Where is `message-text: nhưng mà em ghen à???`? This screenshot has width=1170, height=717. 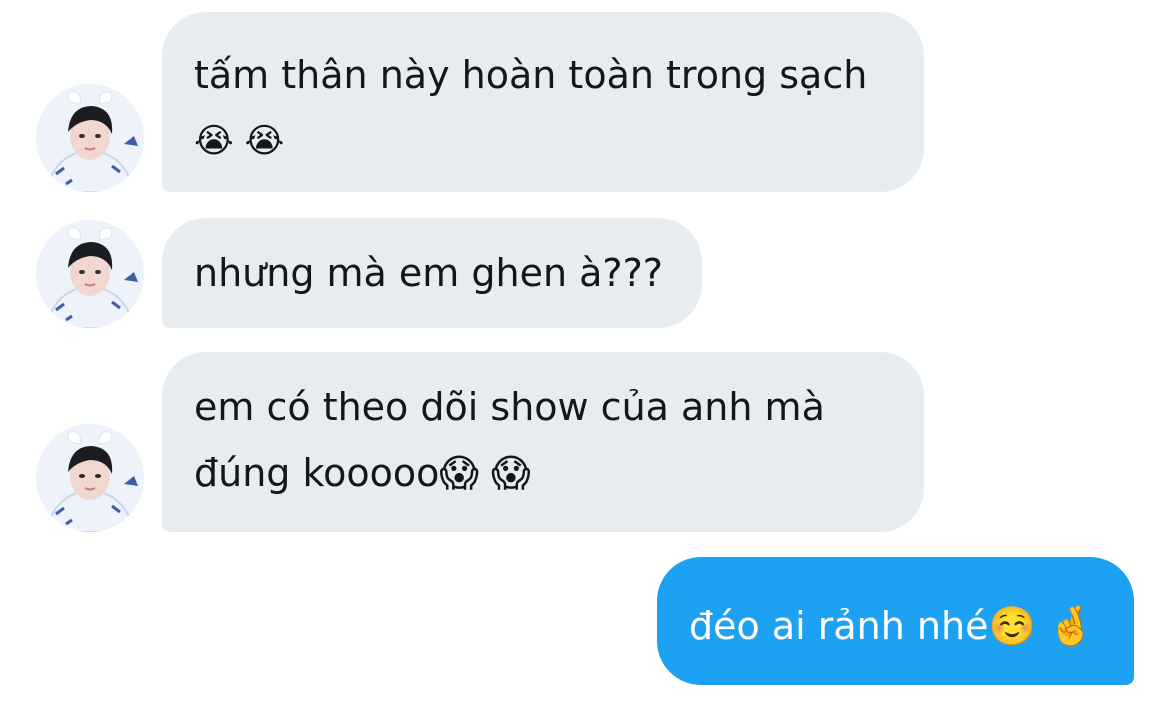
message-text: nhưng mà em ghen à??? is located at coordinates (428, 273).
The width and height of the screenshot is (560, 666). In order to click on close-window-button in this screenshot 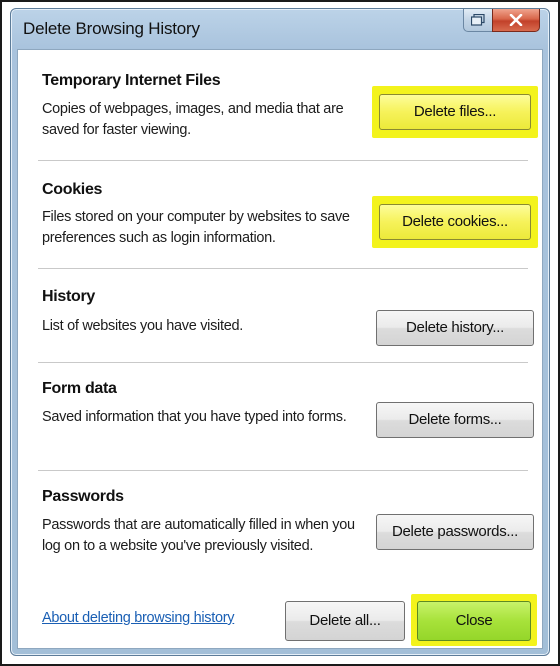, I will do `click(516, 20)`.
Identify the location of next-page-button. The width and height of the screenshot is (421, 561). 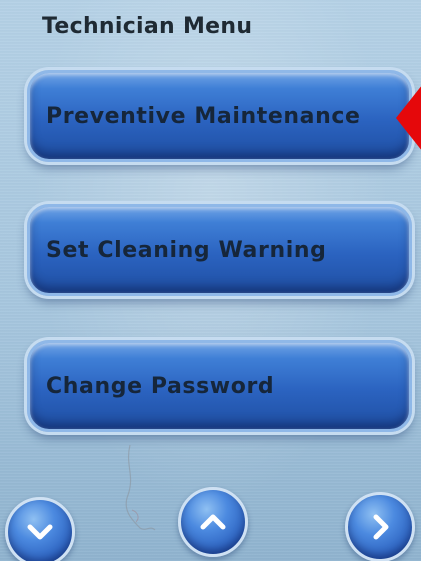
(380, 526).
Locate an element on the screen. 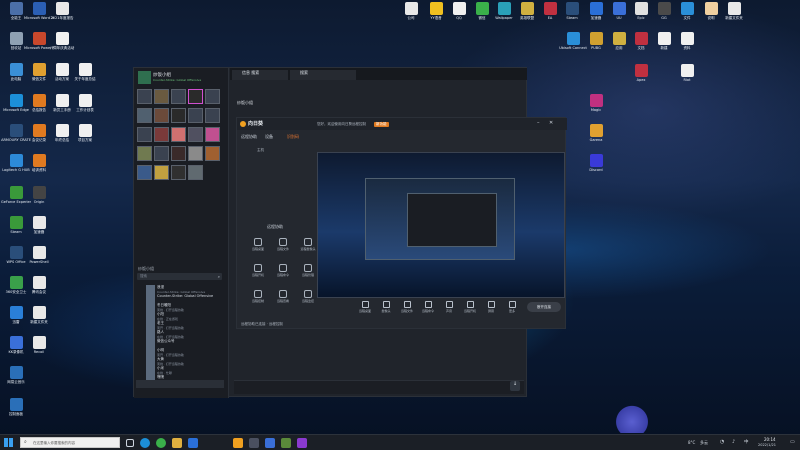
+--
**Your goal**
Could you reproduce the listing word for word, from its first line through the line containing "message-text: nhưng mà em ghen à??? is", including both ends, with the pictures left out?

**Reply to the exercise**
Where is `message-text: nhưng mà em ghen à???`? This screenshot has width=1170, height=717. 
message-text: nhưng mà em ghen à??? is located at coordinates (428, 273).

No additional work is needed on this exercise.